Syria’s foreign minister raises country’s new flag at UN headquarters
Syrian foreign minister Asaad al-Shibani has raised his country’s new flag at the UN headquarters in New York.
Mr al-Shibani will attend a UN Security Council briefing, the first public appearance by a high-ranking Syrian government official in the United States since the fall of former president Bashar Assad in a rebel offensive in December.
The three-starred flag that had previously been used by opposition groups has replaced the two-starred flag of the Assad era as the country’s official emblem.
The new authorities in Damascus have been courting Washington in hopes of receiving relief from harsh sanctions that were imposed by the US and its allies in the wake of Assad’s brutal crackdown on anti-government protests in 2011 that spiralled into a civil war.
A delegation of Syrian officials travelled to the United States this week to attend World Bank and International Monetary Fund meetings in Washington and UN meetings in New York. It was unclear if US government officials would meet with Mr al-Shibani during the visit.
“We are open to the international community and look forward to being treated the same way,” Mr al-Shibani said, as reported by state-run news agency SANA. “With the removal of the reason for the sanctions, they must be lifted.”
The US government has yet to officially recognise the current Syrian government, led by Ahmad al-Sharaa, an Islamist former insurgent who led the offensive that toppled Assad.
Washington has also so far left the Assad-era sanctions in place, although it has provided temporary relief to some restrictions. The militant group that Mr al-Sharaa led, Hayat Tahrir al-Sham, remains a US-designated terrorist organisation.
Two Republican members of the US Congress, representatives Marlin Stutzman of Indiana and Cory Mills of Florida, arrived in Damascus last week on an unofficial visit organised by a Syrian-American non-profit group and met with Mr al-Sharaa and other government officials.
Mr Mills told the Associated Press before meeting with Mr al-Sharaa that “ultimately, it’s going to be the president’s decision” to lift sanctions or not, although he said that “Congress can advise”.
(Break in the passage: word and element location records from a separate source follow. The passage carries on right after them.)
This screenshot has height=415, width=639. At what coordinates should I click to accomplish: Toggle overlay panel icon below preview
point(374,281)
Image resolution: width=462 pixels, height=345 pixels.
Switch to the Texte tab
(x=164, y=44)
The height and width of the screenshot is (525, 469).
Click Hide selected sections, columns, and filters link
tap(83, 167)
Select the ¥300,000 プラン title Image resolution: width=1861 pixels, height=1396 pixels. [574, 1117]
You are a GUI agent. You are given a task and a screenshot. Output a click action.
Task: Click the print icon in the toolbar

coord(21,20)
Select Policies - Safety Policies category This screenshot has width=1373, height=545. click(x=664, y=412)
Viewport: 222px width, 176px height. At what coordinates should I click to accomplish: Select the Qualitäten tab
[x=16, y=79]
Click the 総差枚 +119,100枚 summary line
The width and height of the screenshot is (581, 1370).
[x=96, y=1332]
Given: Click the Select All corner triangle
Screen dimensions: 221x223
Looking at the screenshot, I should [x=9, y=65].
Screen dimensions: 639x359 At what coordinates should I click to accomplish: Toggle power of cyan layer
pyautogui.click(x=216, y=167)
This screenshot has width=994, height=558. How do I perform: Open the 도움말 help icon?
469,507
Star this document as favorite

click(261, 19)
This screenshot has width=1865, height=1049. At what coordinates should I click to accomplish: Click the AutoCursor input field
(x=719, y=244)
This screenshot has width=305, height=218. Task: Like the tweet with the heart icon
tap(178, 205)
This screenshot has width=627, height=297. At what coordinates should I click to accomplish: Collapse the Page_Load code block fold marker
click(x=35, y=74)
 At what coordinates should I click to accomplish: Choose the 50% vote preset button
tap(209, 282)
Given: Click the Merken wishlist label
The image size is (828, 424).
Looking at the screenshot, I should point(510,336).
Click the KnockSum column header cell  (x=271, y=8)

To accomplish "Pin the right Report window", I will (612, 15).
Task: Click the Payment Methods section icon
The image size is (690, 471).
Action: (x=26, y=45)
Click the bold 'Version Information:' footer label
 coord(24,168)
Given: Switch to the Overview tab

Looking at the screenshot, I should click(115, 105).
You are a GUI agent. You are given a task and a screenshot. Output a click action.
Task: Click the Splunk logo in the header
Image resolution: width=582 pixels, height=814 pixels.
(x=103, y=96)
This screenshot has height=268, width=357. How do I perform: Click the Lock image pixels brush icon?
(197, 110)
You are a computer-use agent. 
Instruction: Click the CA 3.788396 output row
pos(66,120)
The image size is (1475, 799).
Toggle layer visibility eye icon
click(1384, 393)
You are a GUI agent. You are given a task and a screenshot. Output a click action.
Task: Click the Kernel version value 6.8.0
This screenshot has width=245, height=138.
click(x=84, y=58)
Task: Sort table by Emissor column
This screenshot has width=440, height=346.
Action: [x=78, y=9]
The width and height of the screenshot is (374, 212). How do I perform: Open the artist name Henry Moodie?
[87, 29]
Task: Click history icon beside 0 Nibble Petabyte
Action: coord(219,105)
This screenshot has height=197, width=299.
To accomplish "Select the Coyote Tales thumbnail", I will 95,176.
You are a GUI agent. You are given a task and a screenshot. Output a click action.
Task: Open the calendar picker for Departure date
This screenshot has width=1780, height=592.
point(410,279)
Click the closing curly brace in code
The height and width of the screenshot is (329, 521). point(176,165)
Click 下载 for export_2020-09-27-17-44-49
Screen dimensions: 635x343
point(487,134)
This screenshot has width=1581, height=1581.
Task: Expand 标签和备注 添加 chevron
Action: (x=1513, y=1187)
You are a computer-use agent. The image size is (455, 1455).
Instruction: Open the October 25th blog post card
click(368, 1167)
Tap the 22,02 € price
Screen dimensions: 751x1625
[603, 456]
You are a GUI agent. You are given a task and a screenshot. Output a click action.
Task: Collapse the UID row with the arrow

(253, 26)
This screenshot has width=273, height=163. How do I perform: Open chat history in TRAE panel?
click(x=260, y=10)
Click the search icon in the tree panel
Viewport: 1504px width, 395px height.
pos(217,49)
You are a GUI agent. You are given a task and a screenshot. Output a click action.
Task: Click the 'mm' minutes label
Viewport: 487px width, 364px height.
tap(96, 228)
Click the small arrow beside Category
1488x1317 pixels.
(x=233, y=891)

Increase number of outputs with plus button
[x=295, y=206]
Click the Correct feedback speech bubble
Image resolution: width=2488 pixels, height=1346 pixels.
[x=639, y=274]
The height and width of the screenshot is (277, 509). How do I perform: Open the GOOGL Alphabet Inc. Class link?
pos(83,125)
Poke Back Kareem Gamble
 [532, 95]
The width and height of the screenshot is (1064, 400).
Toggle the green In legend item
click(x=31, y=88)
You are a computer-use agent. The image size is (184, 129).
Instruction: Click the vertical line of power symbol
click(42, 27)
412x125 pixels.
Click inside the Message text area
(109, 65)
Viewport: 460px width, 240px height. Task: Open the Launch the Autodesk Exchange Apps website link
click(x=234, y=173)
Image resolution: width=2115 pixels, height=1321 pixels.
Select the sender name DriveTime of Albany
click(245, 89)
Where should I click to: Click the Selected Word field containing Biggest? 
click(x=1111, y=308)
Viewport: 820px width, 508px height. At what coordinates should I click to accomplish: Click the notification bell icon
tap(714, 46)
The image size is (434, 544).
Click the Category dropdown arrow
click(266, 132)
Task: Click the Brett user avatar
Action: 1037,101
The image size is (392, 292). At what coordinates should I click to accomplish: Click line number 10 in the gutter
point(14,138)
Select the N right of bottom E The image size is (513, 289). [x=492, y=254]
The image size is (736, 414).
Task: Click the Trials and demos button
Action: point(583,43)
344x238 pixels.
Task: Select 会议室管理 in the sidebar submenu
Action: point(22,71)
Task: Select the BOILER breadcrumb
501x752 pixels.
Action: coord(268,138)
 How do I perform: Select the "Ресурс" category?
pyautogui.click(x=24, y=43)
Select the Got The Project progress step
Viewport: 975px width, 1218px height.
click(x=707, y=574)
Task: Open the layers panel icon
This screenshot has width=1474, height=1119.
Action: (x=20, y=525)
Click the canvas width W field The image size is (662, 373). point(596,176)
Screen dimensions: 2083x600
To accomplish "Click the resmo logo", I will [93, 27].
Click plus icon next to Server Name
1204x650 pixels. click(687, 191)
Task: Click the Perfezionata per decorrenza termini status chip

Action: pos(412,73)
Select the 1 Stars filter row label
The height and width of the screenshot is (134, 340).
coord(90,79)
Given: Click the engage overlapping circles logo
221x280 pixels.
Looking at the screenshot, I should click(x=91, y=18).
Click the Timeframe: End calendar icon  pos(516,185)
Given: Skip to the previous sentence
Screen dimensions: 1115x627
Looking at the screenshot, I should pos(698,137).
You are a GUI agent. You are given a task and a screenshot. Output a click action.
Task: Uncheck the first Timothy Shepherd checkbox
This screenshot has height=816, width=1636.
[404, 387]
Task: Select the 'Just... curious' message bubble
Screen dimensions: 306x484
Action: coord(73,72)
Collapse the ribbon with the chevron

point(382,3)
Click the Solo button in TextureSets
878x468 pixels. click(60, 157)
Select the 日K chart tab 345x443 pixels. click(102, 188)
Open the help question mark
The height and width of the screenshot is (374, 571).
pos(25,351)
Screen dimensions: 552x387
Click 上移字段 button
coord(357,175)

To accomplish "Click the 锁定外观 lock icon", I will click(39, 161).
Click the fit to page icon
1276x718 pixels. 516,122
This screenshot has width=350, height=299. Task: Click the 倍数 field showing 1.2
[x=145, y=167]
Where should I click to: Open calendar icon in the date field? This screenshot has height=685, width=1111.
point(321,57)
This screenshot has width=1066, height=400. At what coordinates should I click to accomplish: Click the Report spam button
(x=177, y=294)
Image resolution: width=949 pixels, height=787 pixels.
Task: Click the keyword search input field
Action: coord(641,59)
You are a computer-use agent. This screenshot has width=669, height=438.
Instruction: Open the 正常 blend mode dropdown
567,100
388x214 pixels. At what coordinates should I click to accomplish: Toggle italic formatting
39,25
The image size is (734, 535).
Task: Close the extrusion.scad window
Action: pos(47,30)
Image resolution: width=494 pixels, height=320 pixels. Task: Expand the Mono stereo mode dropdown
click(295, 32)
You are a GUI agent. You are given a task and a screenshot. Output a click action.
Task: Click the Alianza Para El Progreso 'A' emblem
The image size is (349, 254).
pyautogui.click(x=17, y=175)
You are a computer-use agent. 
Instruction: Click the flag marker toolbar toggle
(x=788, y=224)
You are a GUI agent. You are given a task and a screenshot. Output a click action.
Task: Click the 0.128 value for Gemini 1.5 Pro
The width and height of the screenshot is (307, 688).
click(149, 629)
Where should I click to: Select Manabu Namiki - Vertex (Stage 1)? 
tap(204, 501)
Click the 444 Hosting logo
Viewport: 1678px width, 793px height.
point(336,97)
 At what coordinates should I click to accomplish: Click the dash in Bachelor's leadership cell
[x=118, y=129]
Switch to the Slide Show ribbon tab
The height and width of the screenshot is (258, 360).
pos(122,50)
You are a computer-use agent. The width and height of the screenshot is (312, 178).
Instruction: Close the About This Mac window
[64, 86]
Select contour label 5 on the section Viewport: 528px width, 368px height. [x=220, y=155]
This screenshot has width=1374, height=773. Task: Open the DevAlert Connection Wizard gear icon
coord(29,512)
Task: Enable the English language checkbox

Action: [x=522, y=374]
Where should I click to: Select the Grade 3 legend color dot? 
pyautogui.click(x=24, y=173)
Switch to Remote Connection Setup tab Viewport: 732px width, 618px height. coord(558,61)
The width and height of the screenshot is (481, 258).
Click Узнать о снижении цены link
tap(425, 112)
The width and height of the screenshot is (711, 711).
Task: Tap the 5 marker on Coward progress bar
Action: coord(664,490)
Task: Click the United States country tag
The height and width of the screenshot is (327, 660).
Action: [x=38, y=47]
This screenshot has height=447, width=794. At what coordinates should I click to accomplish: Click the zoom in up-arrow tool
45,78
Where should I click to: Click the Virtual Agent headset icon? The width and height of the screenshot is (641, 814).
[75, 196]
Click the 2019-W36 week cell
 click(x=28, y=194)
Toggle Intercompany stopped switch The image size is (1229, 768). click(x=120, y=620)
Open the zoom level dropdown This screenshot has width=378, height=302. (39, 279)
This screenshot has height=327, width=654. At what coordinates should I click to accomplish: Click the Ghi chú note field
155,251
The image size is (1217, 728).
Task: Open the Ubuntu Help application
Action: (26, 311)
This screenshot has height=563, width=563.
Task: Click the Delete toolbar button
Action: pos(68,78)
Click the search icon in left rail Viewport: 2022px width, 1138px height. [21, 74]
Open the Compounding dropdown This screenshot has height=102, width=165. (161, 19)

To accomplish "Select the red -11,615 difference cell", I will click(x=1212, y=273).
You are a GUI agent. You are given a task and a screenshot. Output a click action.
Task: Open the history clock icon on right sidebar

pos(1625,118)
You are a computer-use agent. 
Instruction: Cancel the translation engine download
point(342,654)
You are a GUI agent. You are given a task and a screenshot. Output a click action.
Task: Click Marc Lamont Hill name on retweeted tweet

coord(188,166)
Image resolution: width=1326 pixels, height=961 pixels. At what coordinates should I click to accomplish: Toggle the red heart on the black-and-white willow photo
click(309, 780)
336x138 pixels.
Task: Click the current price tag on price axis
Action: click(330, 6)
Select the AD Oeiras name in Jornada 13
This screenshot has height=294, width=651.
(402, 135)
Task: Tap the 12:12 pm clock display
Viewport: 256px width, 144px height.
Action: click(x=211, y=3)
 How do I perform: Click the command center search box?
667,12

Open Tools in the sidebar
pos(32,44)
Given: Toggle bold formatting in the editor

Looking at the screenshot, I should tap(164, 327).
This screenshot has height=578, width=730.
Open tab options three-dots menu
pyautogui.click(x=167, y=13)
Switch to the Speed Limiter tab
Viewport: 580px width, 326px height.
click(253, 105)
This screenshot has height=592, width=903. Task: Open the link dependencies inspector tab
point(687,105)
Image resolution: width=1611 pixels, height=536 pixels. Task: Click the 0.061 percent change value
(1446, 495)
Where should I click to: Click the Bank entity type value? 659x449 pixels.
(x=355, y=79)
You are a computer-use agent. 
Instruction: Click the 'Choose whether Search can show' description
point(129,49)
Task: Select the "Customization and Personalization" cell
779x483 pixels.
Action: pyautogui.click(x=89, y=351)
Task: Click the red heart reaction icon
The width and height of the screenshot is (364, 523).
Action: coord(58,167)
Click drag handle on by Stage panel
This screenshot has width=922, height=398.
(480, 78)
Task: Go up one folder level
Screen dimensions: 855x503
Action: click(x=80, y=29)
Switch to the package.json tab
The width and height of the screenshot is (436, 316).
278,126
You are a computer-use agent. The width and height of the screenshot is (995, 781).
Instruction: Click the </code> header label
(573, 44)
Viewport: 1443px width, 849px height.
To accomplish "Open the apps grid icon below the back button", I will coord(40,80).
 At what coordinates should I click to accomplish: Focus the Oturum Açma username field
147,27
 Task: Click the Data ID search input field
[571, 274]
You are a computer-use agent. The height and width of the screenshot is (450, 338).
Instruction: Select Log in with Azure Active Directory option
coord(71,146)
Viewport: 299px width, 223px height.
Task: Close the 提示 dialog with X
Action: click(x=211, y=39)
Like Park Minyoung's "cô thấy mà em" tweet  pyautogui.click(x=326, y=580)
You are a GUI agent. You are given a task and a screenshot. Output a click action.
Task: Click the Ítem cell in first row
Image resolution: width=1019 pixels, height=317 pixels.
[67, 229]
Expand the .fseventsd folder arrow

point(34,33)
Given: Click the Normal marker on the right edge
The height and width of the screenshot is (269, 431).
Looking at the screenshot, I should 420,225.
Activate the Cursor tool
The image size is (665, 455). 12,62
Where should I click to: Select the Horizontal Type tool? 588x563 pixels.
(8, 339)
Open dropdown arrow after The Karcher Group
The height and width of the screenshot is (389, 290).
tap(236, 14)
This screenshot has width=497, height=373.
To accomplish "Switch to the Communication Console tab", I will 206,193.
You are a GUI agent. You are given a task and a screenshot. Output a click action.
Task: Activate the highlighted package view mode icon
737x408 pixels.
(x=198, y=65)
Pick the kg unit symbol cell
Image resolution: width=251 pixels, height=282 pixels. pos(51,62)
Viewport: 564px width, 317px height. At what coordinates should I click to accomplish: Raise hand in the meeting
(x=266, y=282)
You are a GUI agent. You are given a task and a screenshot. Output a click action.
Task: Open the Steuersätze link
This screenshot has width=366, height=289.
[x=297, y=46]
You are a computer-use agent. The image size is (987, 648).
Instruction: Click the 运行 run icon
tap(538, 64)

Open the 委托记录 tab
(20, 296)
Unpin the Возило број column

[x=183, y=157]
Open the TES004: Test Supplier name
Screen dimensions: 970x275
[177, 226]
Mr Mills later told Bloomberg News that he had discussed the US conditions for sanctions relief with Mr al-Sharaa, including ensuring the destruction of chemical weapons left over from the Assad era, co-ordinating on counter-terrorism, making a plan to deal with foreign militants who fought alongside the armed opposition to Assad, and providing assurances to Israel that Syria would not pose a threat.
He also said that Mr al-Sharaa had said that Syria could normalise relations with Israel “under the right conditions”, without specifying what those conditions are.
Other Western countries have warmed up to the new Syrian authorities more quickly. The UK Government on Thursday lifted sanctions against a dozen of Syrian entities, including government departments and media outlets, and the European Union has begun to roll back its sanctions.